Antibody titers from the mother can be measured before whelping to determine MDA levels; similarly, puppies may have titers measured after whelping to determine their level of protection and the potential for MDA-associated vaccine interference. Perhaps the most useful time to measure antibodies is after completion of the puppy core vaccinations at 14 to 16 weeks of age. This may be especially useful in Rottweilers and Doberman pinschers.
A positive titer should be present 2 weeks after the final vaccination; puppies with an HI titer ≤1:80 are considered susceptible to infection.17 If the antibody test is negative or the titer is ≤1:80, the dog should be revaccinated, and the antibody test should be repeated 2 weeks later. If the dog remains negative, it may be a nonresponder; these dogs may have adequate innate or cell-mediated immunity to provide some protection, but it is possible that the dog will remain unprotected.6 One option for nonresponding dogs is to attempt vaccination with a vaccine from a different manufacturer.
Antibody tests may also be useful for dogs that are immunocompromised or are receiving medications that interfere with their ability to mount an adequate immune response. Monitoring titers in these dogs can help reduce the risk of adverse reaction development as well as overvaccination in general; it may also serve as an additional tool for clients who are concerned about vaccine reactions or are hesitant to vaccinate their pets in general.

━━━━━━━━━━━━━━━━━━━━━━━━━━━━━━

_Explore the material_:
a - Answer these questions from the passage on antibody titers in dogs:
(i) At what age does the passage say measuring antibodies may be most useful?
(ii) Puppies with what HI titer are considered susceptible to infection?
(iii) What option does it give for nonresponding dogs?
b - Resume the passage on antibody titers in dogs, starting after its final sentence.
The lines that follow have nothing to do with the passage on antibody titers in dogs.

_Material shown_:

━━━━━━━━━━━━━━━━━━━━━━━━━━━━━━

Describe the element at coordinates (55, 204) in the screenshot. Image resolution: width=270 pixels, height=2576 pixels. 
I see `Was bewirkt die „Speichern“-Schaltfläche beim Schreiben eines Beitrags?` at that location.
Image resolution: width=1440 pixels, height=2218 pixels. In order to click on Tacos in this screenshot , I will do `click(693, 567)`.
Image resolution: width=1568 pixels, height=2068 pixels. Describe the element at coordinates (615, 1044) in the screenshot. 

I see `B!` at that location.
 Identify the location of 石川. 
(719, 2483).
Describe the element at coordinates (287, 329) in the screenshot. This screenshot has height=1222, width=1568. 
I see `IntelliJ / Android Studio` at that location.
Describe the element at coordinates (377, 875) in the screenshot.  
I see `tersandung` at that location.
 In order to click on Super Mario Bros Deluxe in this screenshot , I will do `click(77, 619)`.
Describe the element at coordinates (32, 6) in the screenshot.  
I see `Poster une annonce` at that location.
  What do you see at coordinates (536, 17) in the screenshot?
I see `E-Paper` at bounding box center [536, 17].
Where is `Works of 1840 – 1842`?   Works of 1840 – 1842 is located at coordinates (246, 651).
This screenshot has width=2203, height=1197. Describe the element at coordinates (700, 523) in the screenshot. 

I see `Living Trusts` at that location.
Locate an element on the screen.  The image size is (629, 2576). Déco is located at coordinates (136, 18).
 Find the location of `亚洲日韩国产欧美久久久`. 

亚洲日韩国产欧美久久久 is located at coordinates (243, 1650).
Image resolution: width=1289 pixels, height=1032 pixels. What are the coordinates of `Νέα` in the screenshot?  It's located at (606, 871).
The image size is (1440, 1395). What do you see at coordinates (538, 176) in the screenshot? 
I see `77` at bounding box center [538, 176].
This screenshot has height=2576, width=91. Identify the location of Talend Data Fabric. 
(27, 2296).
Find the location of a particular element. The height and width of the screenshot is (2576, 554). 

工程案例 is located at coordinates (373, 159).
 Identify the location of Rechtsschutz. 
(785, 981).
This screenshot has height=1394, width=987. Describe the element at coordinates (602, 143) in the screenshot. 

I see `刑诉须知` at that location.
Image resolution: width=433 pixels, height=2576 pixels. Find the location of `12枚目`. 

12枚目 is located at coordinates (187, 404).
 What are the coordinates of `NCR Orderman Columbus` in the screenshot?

━━━━━━━━━━━━━━━━━━━━━━━━━━━━━━

_Answers to the tasks_:
a -
(i) At 14 to 16 weeks of age, after the puppy core vaccinations are completed.
(ii) An HI titer of ≤1:80.
(iii) Trying vaccination with a vaccine from a different manufacturer.

b -
The vaccine hesitancy movement has provided veterinarians with an additional, complex challenge regarding vaccination of pets. Veterinarians should exercise good communication and listening skills by allowing clients with vaccination concerns to voice those concerns openly and completely. This open dialogue allows veterinarians to remind those clients that some vaccines (such as that for rabies virus) are legally required. Additionally, a discussion about the risks versus benefits—such as the consequences of infection with diseases protected by these vaccines, as well as the cost of treatment—can help to persuade vaccine-hesitant clients. Resources such as the AAHA and WSAVA vaccination guidelines can be used to show that large-scale, peer-reviewed documents exist to support vaccine recommendations.
Antibody tests may also be offered as a tool following initial vaccination to provide proof that a pet may or may not need revaccination. Clients should be advised that dogs that have not completed their vaccine series are at a higher risk of infection and, therefore, contact with other dogs or environments where canine feces or fomites may be present (e.g., dog parks, nature trails, kennels, groomers) should be restricted. Following any vaccination, the client should be made aware of potential adverse reactions and advised to seek veterinary attention if they suspect a serious reaction is occurring.